Work out how many lines in the data below contain "Image", and state that count with nothing added.
>>>>
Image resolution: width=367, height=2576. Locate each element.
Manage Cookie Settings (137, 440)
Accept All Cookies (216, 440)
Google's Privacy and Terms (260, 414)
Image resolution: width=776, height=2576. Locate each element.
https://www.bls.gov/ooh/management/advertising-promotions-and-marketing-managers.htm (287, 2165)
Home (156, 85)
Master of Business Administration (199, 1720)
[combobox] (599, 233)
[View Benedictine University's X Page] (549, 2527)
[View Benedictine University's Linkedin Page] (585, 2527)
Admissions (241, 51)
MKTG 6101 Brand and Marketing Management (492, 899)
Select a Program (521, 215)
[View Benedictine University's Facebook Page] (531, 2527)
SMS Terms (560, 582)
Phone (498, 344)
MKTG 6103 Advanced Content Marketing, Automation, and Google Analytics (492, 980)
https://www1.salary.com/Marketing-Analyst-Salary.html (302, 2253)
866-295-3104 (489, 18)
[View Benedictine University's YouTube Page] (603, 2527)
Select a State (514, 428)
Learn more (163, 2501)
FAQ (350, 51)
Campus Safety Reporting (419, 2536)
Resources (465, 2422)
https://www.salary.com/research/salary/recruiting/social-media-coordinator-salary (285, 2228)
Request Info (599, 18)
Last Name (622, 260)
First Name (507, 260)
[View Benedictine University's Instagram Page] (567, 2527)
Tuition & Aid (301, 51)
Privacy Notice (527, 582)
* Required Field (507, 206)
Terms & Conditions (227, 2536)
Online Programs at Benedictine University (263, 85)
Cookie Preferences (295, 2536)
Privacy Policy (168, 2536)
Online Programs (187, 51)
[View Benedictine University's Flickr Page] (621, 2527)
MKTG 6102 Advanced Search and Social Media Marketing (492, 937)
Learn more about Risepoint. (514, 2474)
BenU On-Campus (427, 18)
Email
<<<<
> _Result_
2